I found I had to grind down the crimper face so it fit between the wings that crimp to the insulation and the wings that hold the pin in the connector socket, and just crimp the wings that connect the wire to the pin; those little pins are a pain to work with
 
subD pins. (as in, period) :)

You can use the crimpers you already have for... subD pins. The machined ones are gold plated, as Joe mentioned a few years ago in this thread. Someone else back then mentioned that the ones in the kit were 'silver'. If they were Molex, they might have been silver *colored*... but unlikely they had silver plating.

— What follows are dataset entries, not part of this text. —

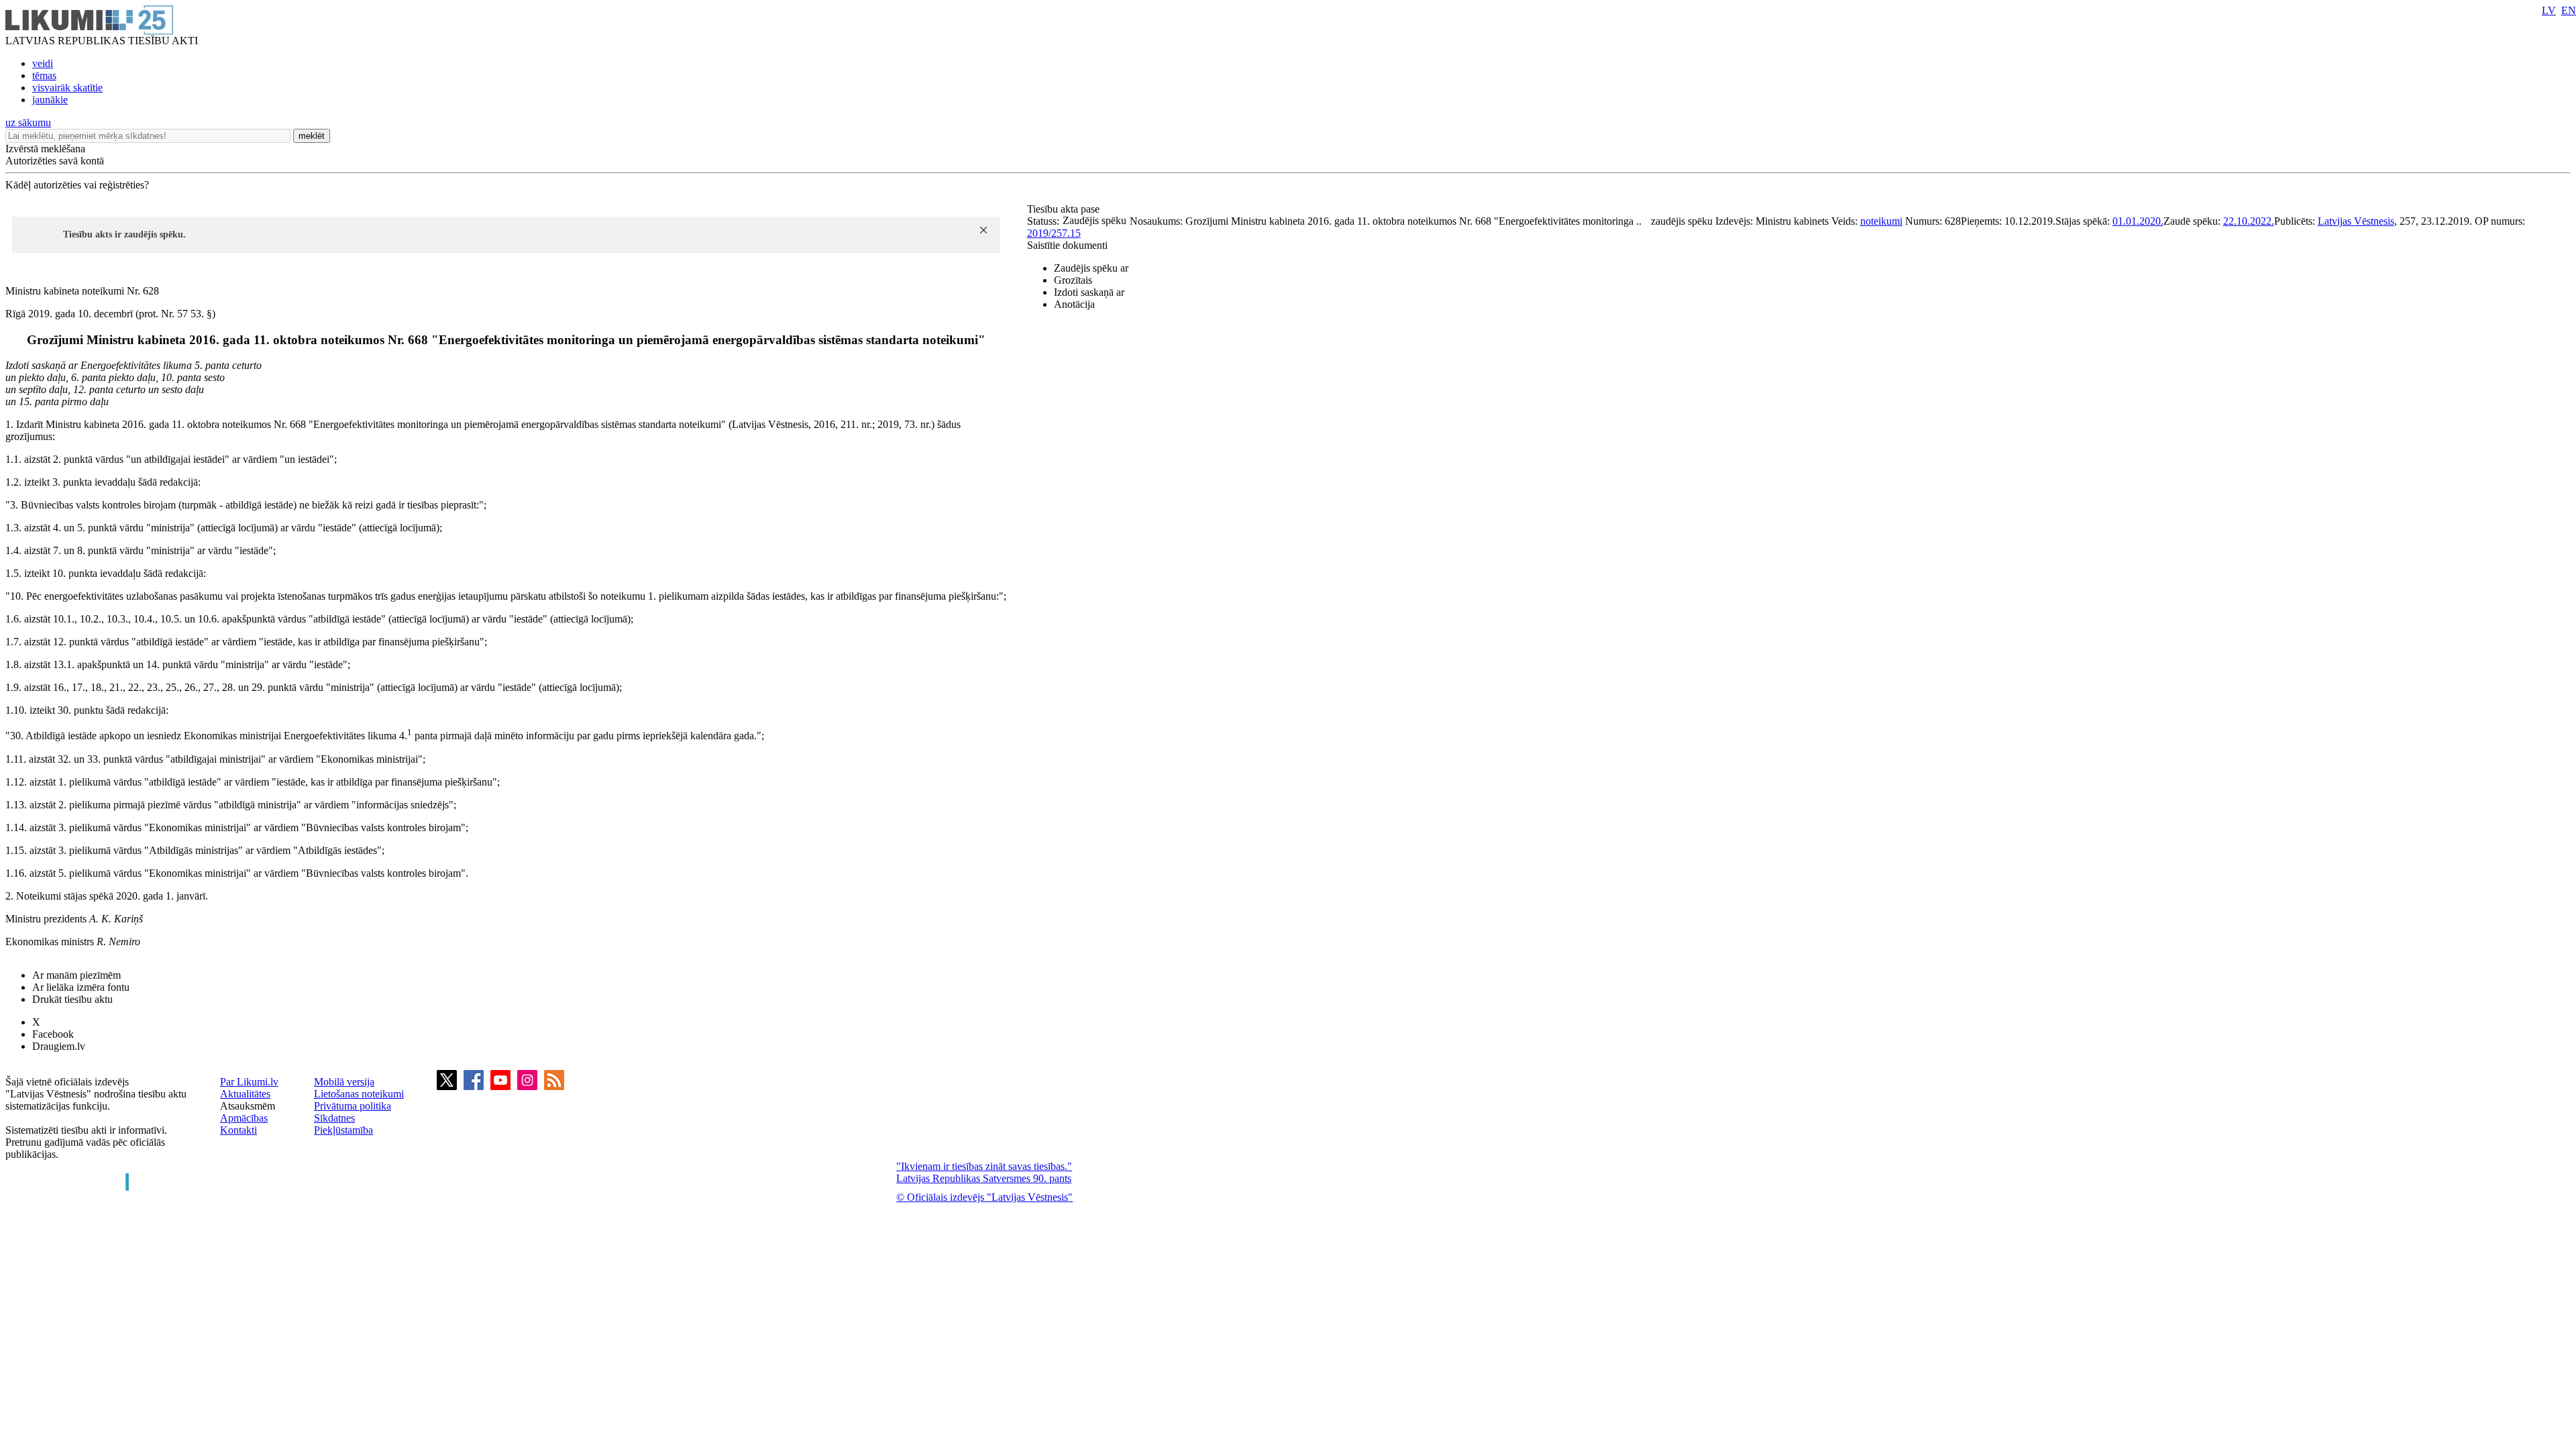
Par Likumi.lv (249, 1081)
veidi (42, 63)
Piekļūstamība (343, 1130)
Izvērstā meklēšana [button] (45, 148)
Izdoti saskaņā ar (1089, 292)
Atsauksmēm (247, 1106)
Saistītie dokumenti (1067, 245)
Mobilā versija (344, 1081)
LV (2549, 10)
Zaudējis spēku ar (1091, 268)
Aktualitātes (245, 1093)
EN (2568, 10)
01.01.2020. (2137, 221)
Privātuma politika (352, 1106)
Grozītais (1073, 280)
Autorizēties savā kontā (54, 160)
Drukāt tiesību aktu (72, 999)
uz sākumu (28, 122)
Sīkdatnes (334, 1118)
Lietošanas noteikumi (359, 1093)
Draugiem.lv (58, 1046)
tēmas (44, 75)
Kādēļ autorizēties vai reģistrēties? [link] (77, 185)
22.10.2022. (2248, 221)
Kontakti (238, 1130)
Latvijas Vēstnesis (2356, 221)
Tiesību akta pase (1064, 209)
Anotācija (1074, 304)
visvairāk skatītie (67, 87)
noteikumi (1881, 221)
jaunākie (50, 99)
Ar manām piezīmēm (76, 975)
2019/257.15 (1054, 233)
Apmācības (244, 1118)
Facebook (53, 1034)
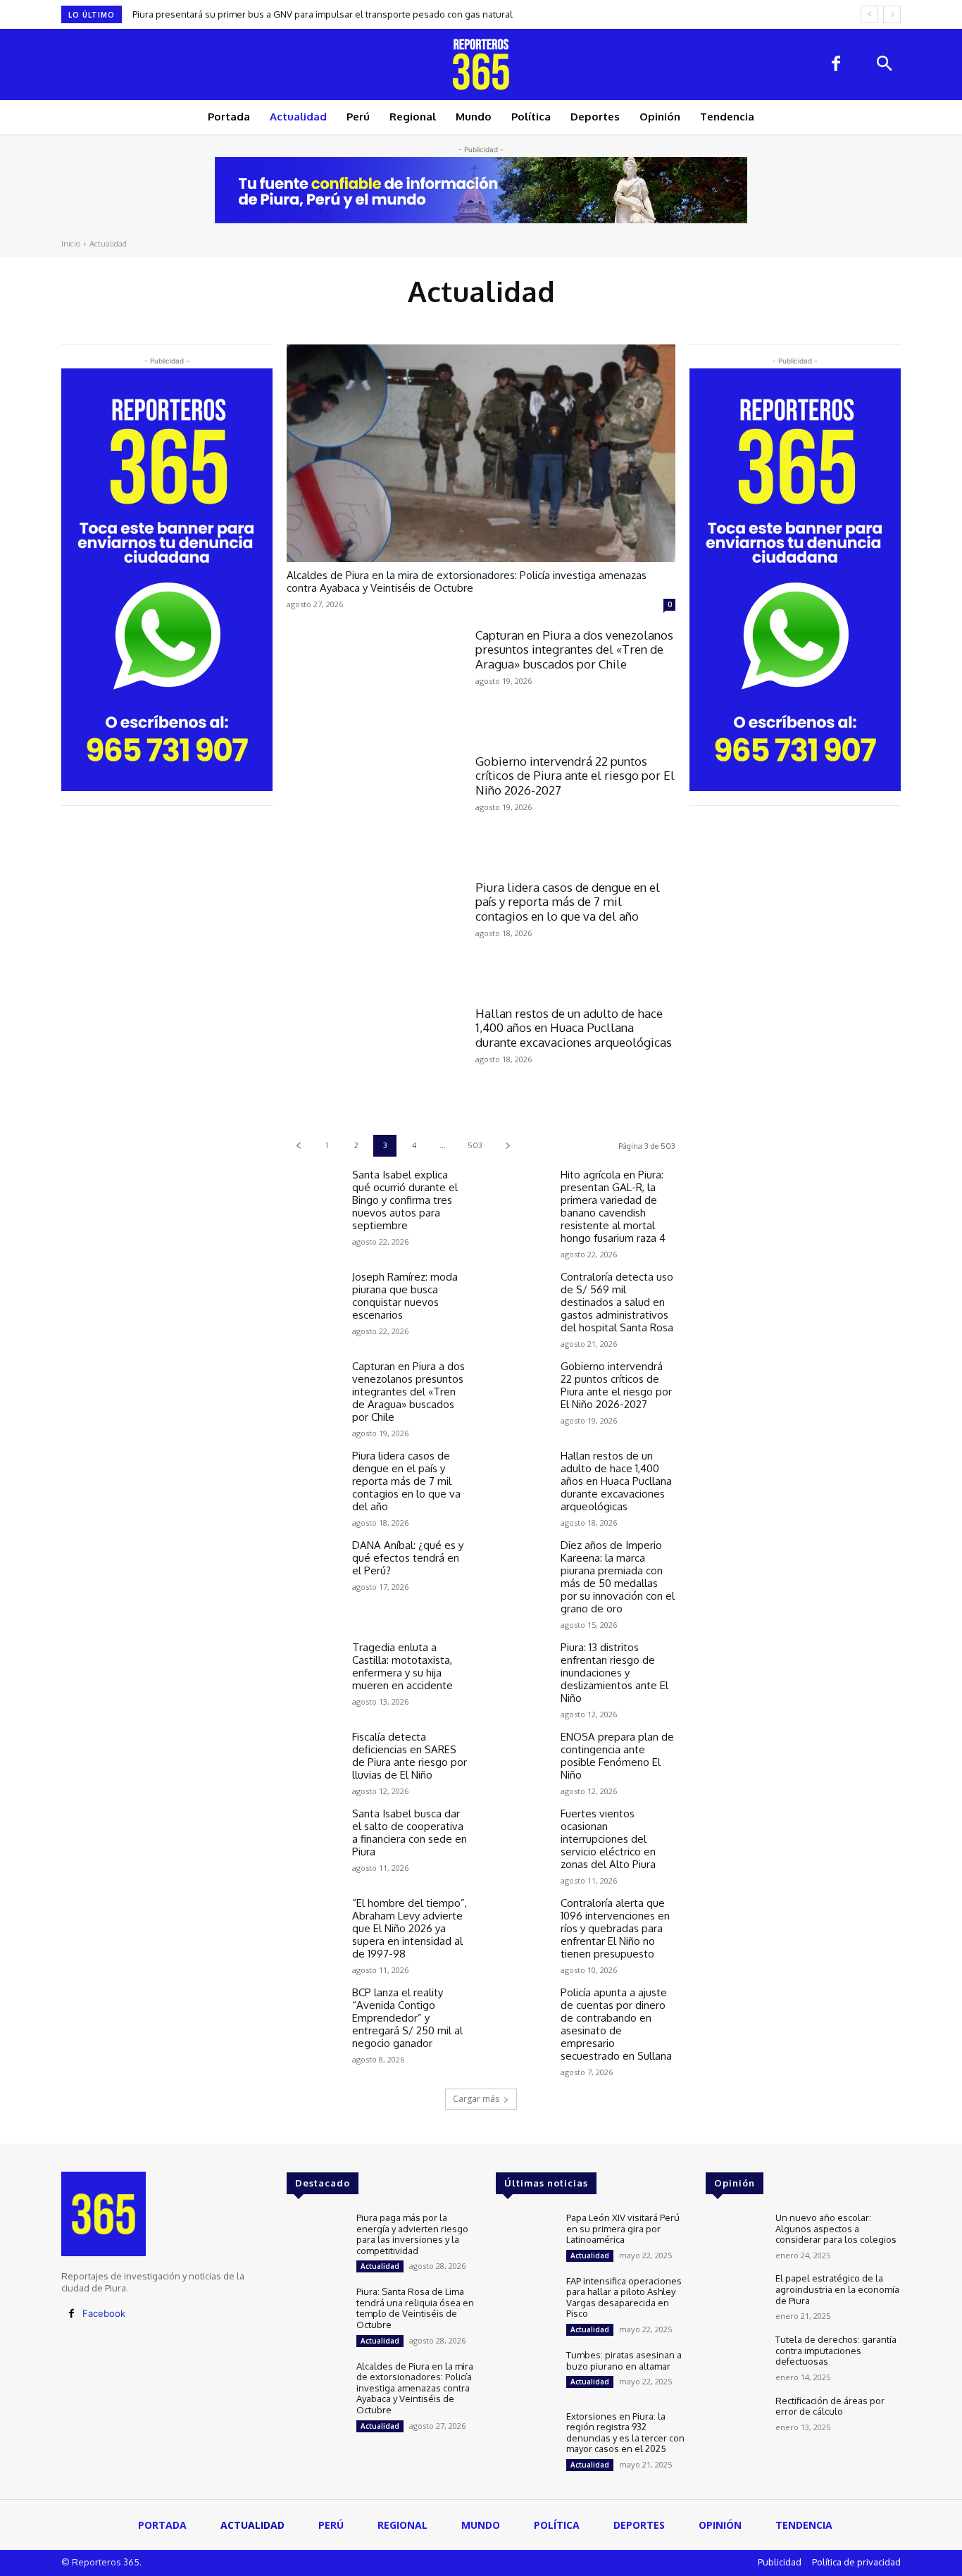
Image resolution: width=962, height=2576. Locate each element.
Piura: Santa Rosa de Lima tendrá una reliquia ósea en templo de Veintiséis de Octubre (415, 2308)
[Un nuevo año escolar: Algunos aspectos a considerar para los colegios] (735, 2236)
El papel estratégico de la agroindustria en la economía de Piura (837, 2289)
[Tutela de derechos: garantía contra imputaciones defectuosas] (735, 2358)
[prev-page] (298, 1146)
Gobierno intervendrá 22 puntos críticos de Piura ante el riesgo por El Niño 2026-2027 (575, 775)
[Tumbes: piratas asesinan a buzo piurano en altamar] (525, 2373)
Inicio (70, 244)
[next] (892, 14)
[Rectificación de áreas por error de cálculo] (735, 2419)
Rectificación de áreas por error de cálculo (830, 2406)
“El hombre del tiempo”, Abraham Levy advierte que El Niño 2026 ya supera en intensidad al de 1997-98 (409, 1928)
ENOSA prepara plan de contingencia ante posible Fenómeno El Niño (617, 1755)
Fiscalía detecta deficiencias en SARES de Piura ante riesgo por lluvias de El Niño (409, 1755)
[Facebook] (836, 65)
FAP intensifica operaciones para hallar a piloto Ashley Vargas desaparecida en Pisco (624, 2297)
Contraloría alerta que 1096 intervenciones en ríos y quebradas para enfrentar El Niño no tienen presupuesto (615, 1928)
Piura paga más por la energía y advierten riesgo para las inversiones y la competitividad (412, 2234)
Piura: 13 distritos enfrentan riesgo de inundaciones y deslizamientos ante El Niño (614, 1673)
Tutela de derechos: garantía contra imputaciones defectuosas (836, 2350)
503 (475, 1145)
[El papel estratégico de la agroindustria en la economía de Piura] (735, 2296)
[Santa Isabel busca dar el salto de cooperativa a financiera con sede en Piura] (314, 1828)
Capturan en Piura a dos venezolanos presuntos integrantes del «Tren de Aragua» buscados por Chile (574, 649)
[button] (884, 65)
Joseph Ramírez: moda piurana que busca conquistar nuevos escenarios (405, 1295)
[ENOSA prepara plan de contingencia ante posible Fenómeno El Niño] (522, 1752)
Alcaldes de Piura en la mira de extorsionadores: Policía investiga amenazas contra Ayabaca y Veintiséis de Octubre (466, 581)
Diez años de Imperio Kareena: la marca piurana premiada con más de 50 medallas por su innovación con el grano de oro (618, 1576)
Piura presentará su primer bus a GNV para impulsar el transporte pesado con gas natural (322, 14)
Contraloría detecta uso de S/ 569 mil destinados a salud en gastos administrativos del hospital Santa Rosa (617, 1302)
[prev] (869, 14)
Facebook (103, 2313)
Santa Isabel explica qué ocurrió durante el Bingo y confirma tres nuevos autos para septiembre (405, 1200)
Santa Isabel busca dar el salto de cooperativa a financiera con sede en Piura (409, 1832)
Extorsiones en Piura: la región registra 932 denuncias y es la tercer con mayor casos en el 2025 (625, 2432)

Anyone know if the smaller CPC series connectors take subD pins & tools, or do you need dedicated tools for them?

Charlie
(did I mention that across multiple careers in electronics, I have an ever growing hatred for molex style connectors?)
 
CPC series 2 connectors (8-63 pin) use standard d-sub pins & sockets. The other CPC series use different pins.
 
The majority of the generic crimpers have fingers .150" to .180" thick. The mini Molex pins measure .130" from the rear detente protrusions to the insulation crimp. The choice is grind the crimper fingers down or crimp the wire and the pin simultaneously. As me how I know this :)


It takes two steady hands to keep the wire correctly positioned if you elect to go the unicrimp way. If you do either and do not disturb the retention protrusions they will stay in position well. I have converted to all 9 pin D Subs because the little weight savings with the Molex is not great enough to offset the addded hassle of crimping the Molex pins.